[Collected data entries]
□ □ □

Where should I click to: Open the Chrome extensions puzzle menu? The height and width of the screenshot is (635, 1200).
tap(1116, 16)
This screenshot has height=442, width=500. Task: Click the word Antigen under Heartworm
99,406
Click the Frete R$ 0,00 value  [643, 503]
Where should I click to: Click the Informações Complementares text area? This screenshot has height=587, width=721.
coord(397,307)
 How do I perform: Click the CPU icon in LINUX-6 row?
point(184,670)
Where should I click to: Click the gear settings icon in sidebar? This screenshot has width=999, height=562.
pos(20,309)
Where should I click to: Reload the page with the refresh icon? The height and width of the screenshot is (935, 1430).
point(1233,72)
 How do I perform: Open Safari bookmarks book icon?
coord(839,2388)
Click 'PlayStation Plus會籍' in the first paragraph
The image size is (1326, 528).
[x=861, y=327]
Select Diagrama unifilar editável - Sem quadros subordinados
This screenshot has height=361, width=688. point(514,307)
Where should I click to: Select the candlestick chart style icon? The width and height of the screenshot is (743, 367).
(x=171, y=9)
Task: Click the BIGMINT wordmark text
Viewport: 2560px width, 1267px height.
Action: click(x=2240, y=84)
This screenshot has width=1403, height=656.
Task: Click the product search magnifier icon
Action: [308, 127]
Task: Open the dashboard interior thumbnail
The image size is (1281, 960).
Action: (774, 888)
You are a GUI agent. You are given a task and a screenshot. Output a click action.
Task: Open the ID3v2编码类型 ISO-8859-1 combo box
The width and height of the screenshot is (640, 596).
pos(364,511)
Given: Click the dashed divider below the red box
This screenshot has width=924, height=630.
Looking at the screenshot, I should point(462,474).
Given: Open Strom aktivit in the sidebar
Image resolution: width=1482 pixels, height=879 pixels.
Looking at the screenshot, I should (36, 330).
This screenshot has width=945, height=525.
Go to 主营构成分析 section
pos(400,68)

□ □ □

# WHAT TO WORK ON
Please make an exact copy of the lines above from the line with "Where should I click to: Click the Informações" through the line with "This screenshot has width=945, height=525.", both ends included.

# FINAL ANSWER
Where should I click to: Click the Informações Complementares text area? This screenshot has height=587, width=721.
coord(397,307)
 How do I perform: Click the CPU icon in LINUX-6 row?
point(184,670)
Where should I click to: Click the gear settings icon in sidebar? This screenshot has width=999, height=562.
pos(20,309)
Where should I click to: Reload the page with the refresh icon? The height and width of the screenshot is (935, 1430).
point(1233,72)
 How do I perform: Open Safari bookmarks book icon?
coord(839,2388)
Click 'PlayStation Plus會籍' in the first paragraph
The image size is (1326, 528).
[x=861, y=327]
Select Diagrama unifilar editável - Sem quadros subordinados
This screenshot has height=361, width=688. point(514,307)
Where should I click to: Select the candlestick chart style icon? The width and height of the screenshot is (743, 367).
(x=171, y=9)
Task: Click the BIGMINT wordmark text
Viewport: 2560px width, 1267px height.
Action: click(x=2240, y=84)
This screenshot has width=1403, height=656.
Task: Click the product search magnifier icon
Action: [308, 127]
Task: Open the dashboard interior thumbnail
The image size is (1281, 960).
Action: (774, 888)
You are a GUI agent. You are given a task and a screenshot. Output a click action.
Task: Open the ID3v2编码类型 ISO-8859-1 combo box
The width and height of the screenshot is (640, 596).
pos(364,511)
Given: Click the dashed divider below the red box
This screenshot has width=924, height=630.
Looking at the screenshot, I should point(462,474).
Given: Open Strom aktivit in the sidebar
Image resolution: width=1482 pixels, height=879 pixels.
Looking at the screenshot, I should (36, 330).
This screenshot has width=945, height=525.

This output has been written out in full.